A) La clôture de l’instruction.

 Quand le juge estime que les parties ont suffisamment débattu, qu’il n’y a plus d’éléments nouveaux, il clôture l’instruction. Il y a deux régimes de clôture de l’instruction :

  • la clôture expresse : le juge prend par ordonnance insusceptible de recours la date de la clôture de l’instruction, cette ordonnance est notifiée aux parties.
  • La clôture automatique : trois jours avant l’audition l’instruction est stipulée close. En conséquence les parties ne peuvent plus ajouter ni mémoires ni pièces complémentaires mais jusqu’à l’ultime délai on peut déposer des pièces.

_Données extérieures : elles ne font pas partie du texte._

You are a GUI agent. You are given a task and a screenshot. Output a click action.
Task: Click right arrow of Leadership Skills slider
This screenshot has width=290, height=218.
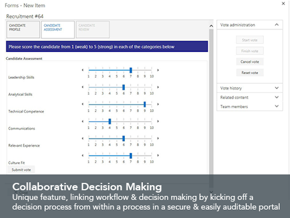(158, 70)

Il n’y a pas de caractère définitif de la clôture : si il apparaît des éléments nouveaux le juge peut prononcer la réouverture de l’instruction. Il déclare nulle et non avenue son ordonnance et en prendra une autre. Même lorsque l’affaire est évoquée à l’audition publique, le juge peut parfaitement différer la sortie du jugement et ordonner une mesure d’instruction complémentaire. Il n’y a jamais de clôture d’instruction dans les procédures d’urgence, on peut jusqu’à l’audition apporter des éléments complémentaires.

 

B) La convocation à l’audition.

  Elle est adressée par les Tribunaux Administratifs et les CAA par écrit et par lettre recommandée à la fois aux parties et aux avocats. C’est un formulaire obligatoire pour le Conseil d’Etat où la convocation n’est adressée qu’aux avocats. Ce dernier point est critiquable vis-à-vis de la CEDH.

Le délai normal est de sept jours pour le Tribunal Administratif et CAA et de quatre jours pour le Conseil d’Etat. Il n’y a aucune place pour un quelconque report d’audience pour quelques motifs que ce soit.